Loss of Urgency

The older I get and the more time I spend going round the cycle that is the church calendar, the more aware I become of its influence on me. As it turns out, the weekly readings of the church have an impact on my psyche. To tell the truth, the themes of the texts didn’t usually mean a whole lot to me. I never really gave it a lot of thought. I liked the movement and was happy that it wasn’t up to me to set the theme and lay out the readings each and every week. Whatever the saints had done before us was good enough for me, and so I just focused on crafting a sermon with the material given. I was happy to have it.

So perhaps it is the turmoil of this year, the mess of Covid-19 and the conversations regarding whether church is essential or not, that has opened me up to being a bit more sensitive to the realities presented to us in the church’s calendar. After all, this past month has been a series of texts focusing on the promised return of Christ as he comes to judge between the sheep and the goats, the ushering in of the new Heavens and new Earth, and the call to be ready for that day. What is felt throughout these readings and the accompanying collects is the urgency of the message. The readers are called to take heed, to be watchful, to be ready for the great Day of the Lord.

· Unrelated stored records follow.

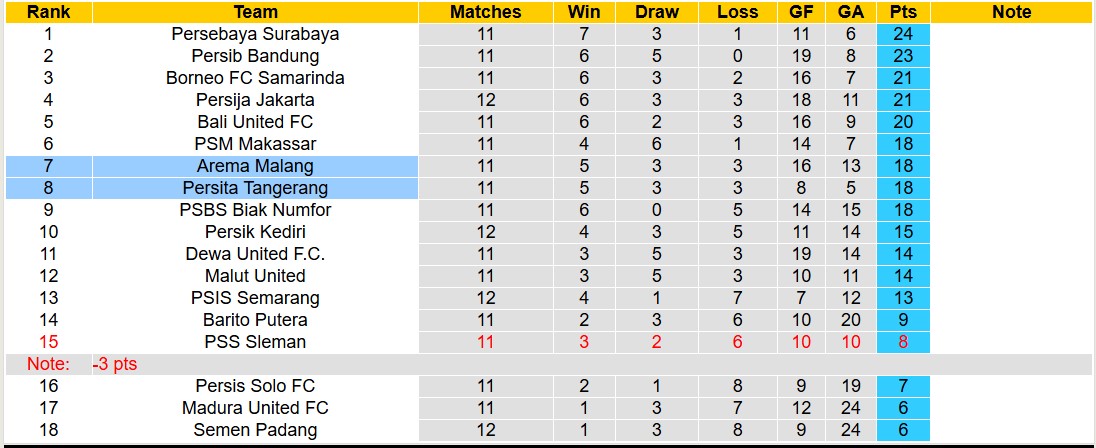Click the Loss column header

(x=737, y=12)
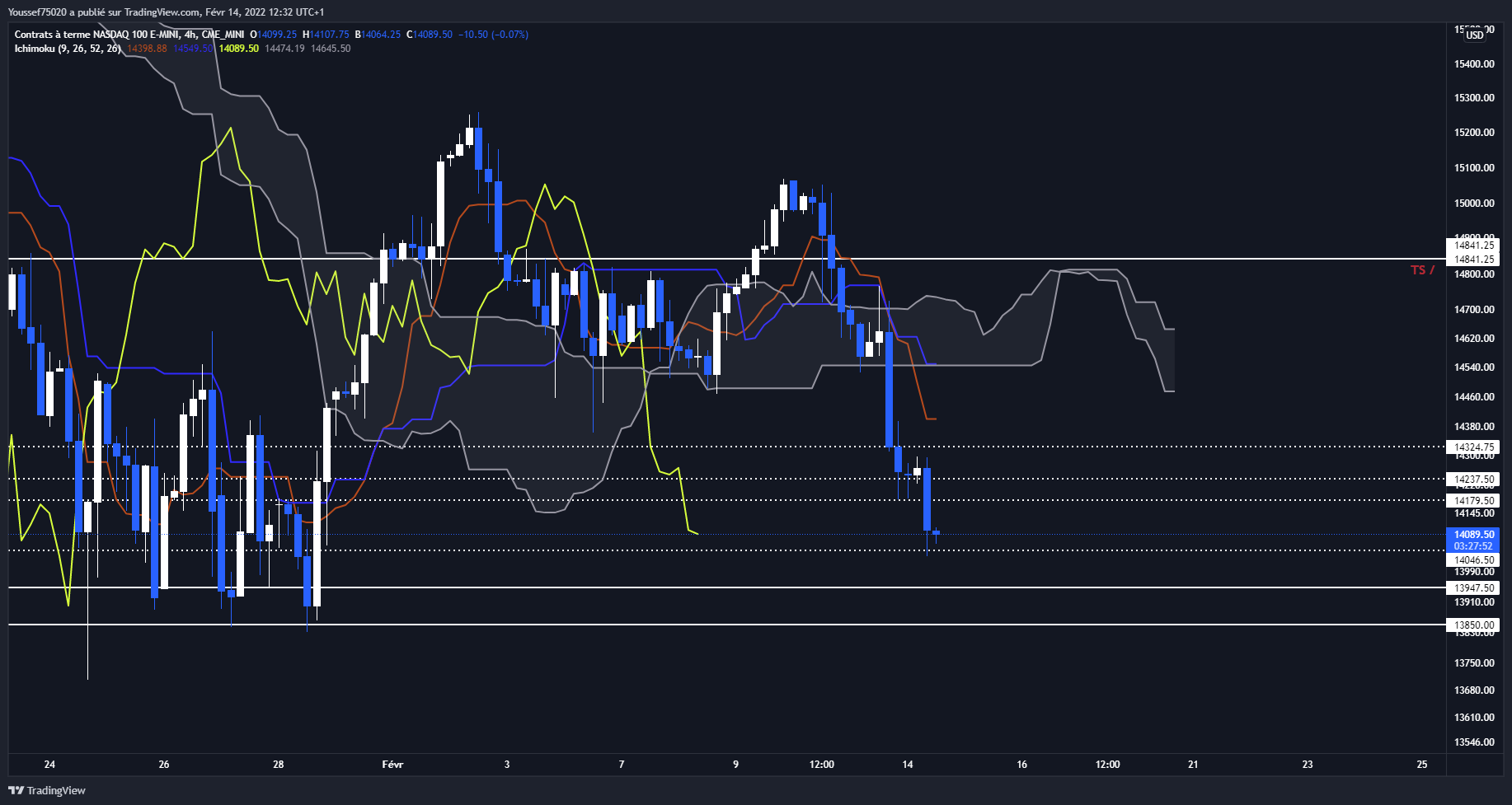Click the yellow-green Ichimoku value 14089.50

pos(238,49)
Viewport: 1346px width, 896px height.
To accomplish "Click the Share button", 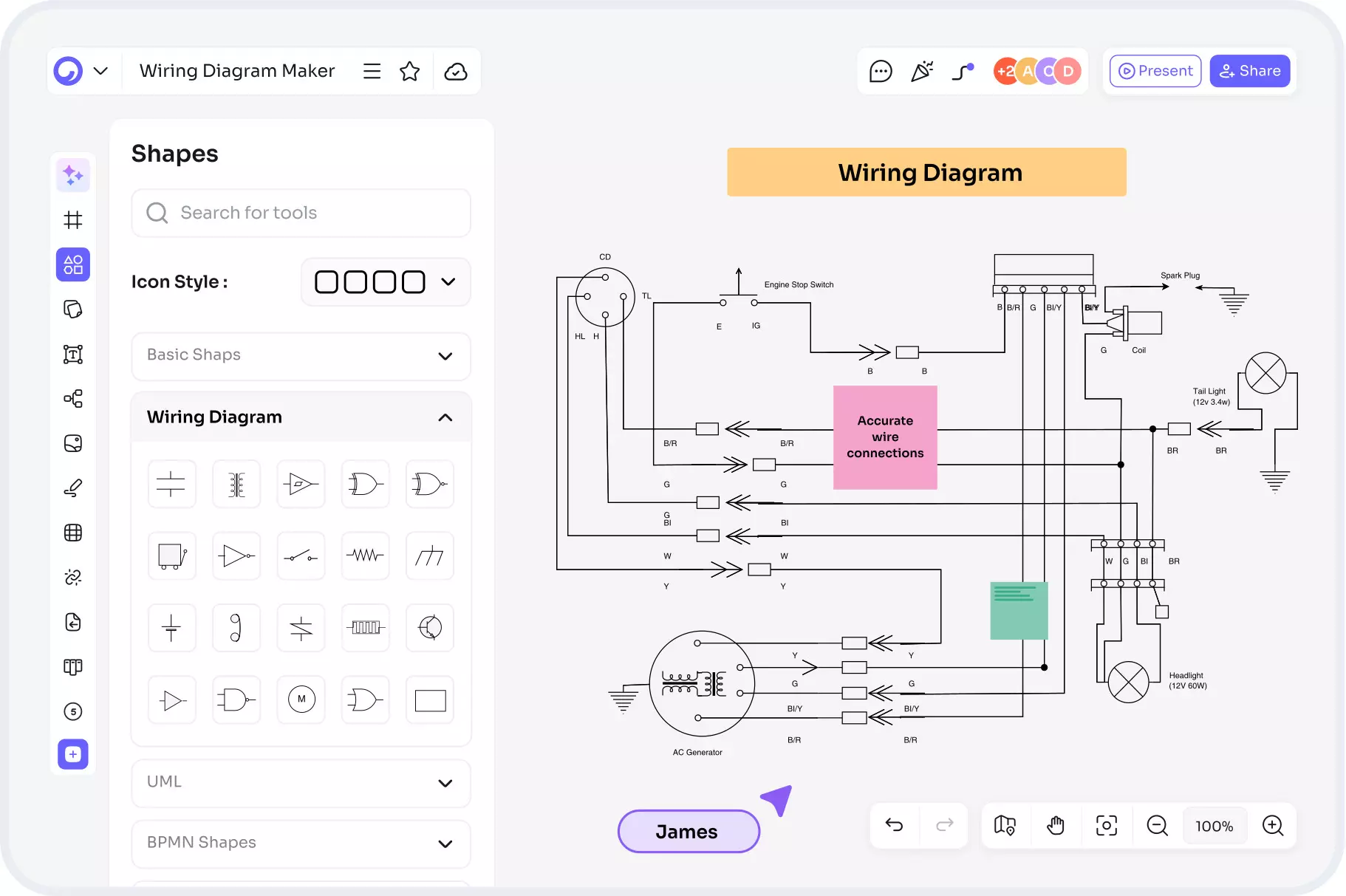I will (x=1250, y=71).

This overarching theme stands out more this year, at least to me, not due to the realities of a pandemic or government overreach, but because they work as a foil against what I find happening. For it seems as if the behavior of the church couldn’t be more disjointed from the calendar it uses. The message and cry of urgency for the coming Day of the Lord seems to be lost on us in these latter days. We’ve seemed, instead, to bet it all on His delay. Let’s focus on the temporal, on careful planning and negotiating to protect assets and build for the future, as if we had all the time in the world. But do we?

Pastors stand in pulpits and read verses about the need to be ready even as their own flock avoids the gathering of the faithful. They confess the call for urgency while they have members wanting to commune at home through some sort of virtual perversion of the gifts of our Lord. Comfort, safety, and convenience is replacing our dwindling sense of urgency when it comes to our faith. Perhaps it has always been this way, and it is only this year that it stands out to me.

I think we are missing the moment. Perhaps it is time to sounds the bells and call the sacred assembly. It’s time to get back to church, to gather again around the gifts of Christ, to risk our health if need be to rest in His presence. Time is short. What are we waiting for?